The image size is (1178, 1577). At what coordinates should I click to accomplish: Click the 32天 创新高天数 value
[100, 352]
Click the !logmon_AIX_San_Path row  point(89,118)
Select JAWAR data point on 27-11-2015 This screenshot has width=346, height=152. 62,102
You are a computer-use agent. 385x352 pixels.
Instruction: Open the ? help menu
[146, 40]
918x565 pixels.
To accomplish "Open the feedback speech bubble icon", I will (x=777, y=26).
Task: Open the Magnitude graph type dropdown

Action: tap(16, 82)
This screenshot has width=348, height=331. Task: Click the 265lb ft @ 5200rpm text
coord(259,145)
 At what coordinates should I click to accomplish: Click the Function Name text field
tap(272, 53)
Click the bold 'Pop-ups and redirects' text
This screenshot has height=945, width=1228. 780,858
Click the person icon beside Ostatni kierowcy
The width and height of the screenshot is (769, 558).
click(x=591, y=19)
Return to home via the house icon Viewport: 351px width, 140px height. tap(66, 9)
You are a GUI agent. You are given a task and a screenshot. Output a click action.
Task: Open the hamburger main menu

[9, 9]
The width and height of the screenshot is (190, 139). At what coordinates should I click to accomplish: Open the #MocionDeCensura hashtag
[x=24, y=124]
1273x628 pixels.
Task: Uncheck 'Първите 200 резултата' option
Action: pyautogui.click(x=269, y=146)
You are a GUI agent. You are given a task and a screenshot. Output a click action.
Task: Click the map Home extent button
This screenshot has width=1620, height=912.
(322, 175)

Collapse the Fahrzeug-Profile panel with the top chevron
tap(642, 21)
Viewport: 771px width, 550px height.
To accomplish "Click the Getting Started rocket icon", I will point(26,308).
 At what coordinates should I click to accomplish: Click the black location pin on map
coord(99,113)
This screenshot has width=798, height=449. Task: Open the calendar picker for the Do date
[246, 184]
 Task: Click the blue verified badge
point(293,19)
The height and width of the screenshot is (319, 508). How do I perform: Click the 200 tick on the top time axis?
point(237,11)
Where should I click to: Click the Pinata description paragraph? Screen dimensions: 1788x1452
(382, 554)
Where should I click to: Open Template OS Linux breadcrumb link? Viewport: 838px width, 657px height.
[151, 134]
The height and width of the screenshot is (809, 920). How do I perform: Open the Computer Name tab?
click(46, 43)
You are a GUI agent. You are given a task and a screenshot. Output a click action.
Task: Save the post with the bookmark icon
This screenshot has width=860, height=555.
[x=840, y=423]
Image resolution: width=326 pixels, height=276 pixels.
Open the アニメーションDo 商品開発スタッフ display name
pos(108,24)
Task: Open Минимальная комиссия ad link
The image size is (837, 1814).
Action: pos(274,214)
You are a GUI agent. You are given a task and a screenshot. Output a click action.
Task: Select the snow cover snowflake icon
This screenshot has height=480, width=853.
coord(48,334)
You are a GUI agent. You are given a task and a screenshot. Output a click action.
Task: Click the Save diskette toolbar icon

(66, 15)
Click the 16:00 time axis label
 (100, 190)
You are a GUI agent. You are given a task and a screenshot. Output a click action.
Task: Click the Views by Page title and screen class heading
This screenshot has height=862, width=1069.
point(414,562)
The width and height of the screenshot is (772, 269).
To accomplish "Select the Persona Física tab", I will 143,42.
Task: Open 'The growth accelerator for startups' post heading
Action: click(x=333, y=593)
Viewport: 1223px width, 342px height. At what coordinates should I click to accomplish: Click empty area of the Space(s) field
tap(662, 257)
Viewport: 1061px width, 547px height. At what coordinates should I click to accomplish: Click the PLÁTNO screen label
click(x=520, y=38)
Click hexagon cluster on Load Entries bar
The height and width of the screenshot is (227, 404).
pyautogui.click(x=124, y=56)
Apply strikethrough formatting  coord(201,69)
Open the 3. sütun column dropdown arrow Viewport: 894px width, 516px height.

· · · ·

▸ PROBLEM DETAILS: Give every entry back exactly as it was written above.

▸ WRITTEN REPLY:
The image size is (1178, 1577). At what coordinates should I click to accomplish: Click the 32天 创新高天数 value
[100, 352]
Click the !logmon_AIX_San_Path row  point(89,118)
Select JAWAR data point on 27-11-2015 This screenshot has width=346, height=152. 62,102
You are a computer-use agent. 385x352 pixels.
Instruction: Open the ? help menu
[146, 40]
918x565 pixels.
To accomplish "Open the feedback speech bubble icon", I will (x=777, y=26).
Task: Open the Magnitude graph type dropdown

Action: tap(16, 82)
This screenshot has width=348, height=331. Task: Click the 265lb ft @ 5200rpm text
coord(259,145)
 At what coordinates should I click to accomplish: Click the Function Name text field
tap(272, 53)
Click the bold 'Pop-ups and redirects' text
This screenshot has height=945, width=1228. 780,858
Click the person icon beside Ostatni kierowcy
The width and height of the screenshot is (769, 558).
click(x=591, y=19)
Return to home via the house icon Viewport: 351px width, 140px height. tap(66, 9)
You are a GUI agent. You are given a task and a screenshot. Output a click action.
Task: Open the hamburger main menu

[9, 9]
The width and height of the screenshot is (190, 139). At what coordinates should I click to accomplish: Open the #MocionDeCensura hashtag
[x=24, y=124]
1273x628 pixels.
Task: Uncheck 'Първите 200 резултата' option
Action: pyautogui.click(x=269, y=146)
You are a GUI agent. You are given a task and a screenshot. Output a click action.
Task: Click the map Home extent button
This screenshot has width=1620, height=912.
(322, 175)

Collapse the Fahrzeug-Profile panel with the top chevron
tap(642, 21)
Viewport: 771px width, 550px height.
To accomplish "Click the Getting Started rocket icon", I will point(26,308).
 At what coordinates should I click to accomplish: Click the black location pin on map
coord(99,113)
This screenshot has width=798, height=449. Task: Open the calendar picker for the Do date
[246, 184]
 Task: Click the blue verified badge
point(293,19)
The height and width of the screenshot is (319, 508). How do I perform: Click the 200 tick on the top time axis?
point(237,11)
Where should I click to: Click the Pinata description paragraph? Screen dimensions: 1788x1452
(382, 554)
Where should I click to: Open Template OS Linux breadcrumb link? Viewport: 838px width, 657px height.
[151, 134]
The height and width of the screenshot is (809, 920). How do I perform: Open the Computer Name tab?
click(46, 43)
You are a GUI agent. You are given a task and a screenshot. Output a click action.
Task: Save the post with the bookmark icon
This screenshot has width=860, height=555.
[x=840, y=423]
Image resolution: width=326 pixels, height=276 pixels.
Open the アニメーションDo 商品開発スタッフ display name
pos(108,24)
Task: Open Минимальная комиссия ad link
The image size is (837, 1814).
Action: pos(274,214)
You are a GUI agent. You are given a task and a screenshot. Output a click action.
Task: Select the snow cover snowflake icon
This screenshot has height=480, width=853.
coord(48,334)
You are a GUI agent. You are given a task and a screenshot. Output a click action.
Task: Click the Save diskette toolbar icon

(66, 15)
Click the 16:00 time axis label
 (100, 190)
You are a GUI agent. You are given a task and a screenshot. Output a click action.
Task: Click the Views by Page title and screen class heading
This screenshot has height=862, width=1069.
point(414,562)
The width and height of the screenshot is (772, 269).
To accomplish "Select the Persona Física tab", I will 143,42.
Task: Open 'The growth accelerator for startups' post heading
Action: click(x=333, y=593)
Viewport: 1223px width, 342px height. At what coordinates should I click to accomplish: Click empty area of the Space(s) field
tap(662, 257)
Viewport: 1061px width, 547px height. At what coordinates should I click to accomplish: Click the PLÁTNO screen label
click(x=520, y=38)
Click hexagon cluster on Load Entries bar
The height and width of the screenshot is (227, 404).
pyautogui.click(x=124, y=56)
Apply strikethrough formatting  coord(201,69)
Open the 3. sütun column dropdown arrow Viewport: 894px width, 516px height.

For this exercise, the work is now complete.